======== SOURCE DATA ========
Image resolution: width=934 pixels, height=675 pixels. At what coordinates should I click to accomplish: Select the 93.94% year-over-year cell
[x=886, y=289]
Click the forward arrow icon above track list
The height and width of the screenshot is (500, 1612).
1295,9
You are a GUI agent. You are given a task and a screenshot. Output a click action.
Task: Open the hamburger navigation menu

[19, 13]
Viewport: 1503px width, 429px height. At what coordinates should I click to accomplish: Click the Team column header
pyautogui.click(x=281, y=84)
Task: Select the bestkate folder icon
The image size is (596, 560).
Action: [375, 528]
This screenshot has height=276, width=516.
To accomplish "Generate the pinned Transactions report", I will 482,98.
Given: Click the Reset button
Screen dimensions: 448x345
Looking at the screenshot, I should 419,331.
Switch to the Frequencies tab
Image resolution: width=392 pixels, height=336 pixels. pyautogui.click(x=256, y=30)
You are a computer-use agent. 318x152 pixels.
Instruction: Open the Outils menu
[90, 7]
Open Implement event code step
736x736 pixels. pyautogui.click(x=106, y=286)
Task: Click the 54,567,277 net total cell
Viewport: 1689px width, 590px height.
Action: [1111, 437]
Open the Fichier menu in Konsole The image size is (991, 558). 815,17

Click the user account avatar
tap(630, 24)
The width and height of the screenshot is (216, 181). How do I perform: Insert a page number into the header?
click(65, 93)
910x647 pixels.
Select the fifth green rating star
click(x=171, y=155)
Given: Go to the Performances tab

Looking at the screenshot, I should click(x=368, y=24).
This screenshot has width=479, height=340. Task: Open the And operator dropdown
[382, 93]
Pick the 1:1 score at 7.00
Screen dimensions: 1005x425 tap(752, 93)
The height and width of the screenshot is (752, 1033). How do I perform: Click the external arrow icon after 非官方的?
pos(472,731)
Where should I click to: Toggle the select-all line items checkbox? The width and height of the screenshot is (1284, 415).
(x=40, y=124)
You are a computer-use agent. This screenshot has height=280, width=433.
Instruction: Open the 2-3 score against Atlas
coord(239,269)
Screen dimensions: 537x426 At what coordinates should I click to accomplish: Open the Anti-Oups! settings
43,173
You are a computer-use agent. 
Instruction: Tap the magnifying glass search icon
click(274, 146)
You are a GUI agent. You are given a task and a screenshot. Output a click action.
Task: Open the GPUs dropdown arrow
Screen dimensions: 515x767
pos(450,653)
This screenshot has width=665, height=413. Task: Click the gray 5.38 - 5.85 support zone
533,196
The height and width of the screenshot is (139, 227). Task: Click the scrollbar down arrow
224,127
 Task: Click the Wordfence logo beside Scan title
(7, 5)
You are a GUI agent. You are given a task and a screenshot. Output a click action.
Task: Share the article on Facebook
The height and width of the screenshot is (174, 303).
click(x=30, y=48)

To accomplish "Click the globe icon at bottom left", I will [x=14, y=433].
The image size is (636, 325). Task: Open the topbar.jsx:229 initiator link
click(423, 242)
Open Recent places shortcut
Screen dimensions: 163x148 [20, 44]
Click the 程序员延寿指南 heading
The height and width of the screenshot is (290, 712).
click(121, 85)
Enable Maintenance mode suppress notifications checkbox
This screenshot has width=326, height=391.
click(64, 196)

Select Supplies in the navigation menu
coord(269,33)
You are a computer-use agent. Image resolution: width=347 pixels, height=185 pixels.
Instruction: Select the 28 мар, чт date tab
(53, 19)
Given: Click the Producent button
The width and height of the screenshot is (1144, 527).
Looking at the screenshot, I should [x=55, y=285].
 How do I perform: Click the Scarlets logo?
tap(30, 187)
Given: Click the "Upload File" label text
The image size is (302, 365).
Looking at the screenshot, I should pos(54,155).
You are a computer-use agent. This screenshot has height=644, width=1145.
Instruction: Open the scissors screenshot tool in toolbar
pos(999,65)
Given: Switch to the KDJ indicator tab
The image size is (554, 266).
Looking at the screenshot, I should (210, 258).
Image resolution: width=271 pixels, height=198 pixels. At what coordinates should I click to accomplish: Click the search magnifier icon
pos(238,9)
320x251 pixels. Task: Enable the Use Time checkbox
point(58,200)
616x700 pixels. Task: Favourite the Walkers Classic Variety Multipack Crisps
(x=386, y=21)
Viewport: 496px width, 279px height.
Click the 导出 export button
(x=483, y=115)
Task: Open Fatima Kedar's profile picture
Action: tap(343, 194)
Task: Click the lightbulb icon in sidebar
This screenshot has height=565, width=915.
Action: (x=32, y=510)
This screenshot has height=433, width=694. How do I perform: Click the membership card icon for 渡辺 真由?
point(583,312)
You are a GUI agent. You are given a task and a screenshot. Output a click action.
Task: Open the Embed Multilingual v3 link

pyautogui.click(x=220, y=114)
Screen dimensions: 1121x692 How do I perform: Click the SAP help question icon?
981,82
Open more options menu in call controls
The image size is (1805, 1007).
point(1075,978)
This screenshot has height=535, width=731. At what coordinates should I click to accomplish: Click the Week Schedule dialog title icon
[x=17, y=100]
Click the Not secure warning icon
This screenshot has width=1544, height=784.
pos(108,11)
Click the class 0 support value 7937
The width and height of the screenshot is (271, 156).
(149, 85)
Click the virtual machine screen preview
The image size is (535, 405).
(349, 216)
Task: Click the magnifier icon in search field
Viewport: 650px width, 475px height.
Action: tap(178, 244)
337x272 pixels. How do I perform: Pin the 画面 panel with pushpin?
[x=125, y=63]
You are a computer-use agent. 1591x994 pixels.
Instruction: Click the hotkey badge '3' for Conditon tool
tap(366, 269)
========
Using only the data above, copy out the lines that include the word "will".

RESULT OF THE EXERCISE:
To accomplish "Generate the pinned Transactions report", I will 482,98.
To accomplish "Click the globe icon at bottom left", I will [x=14, y=433].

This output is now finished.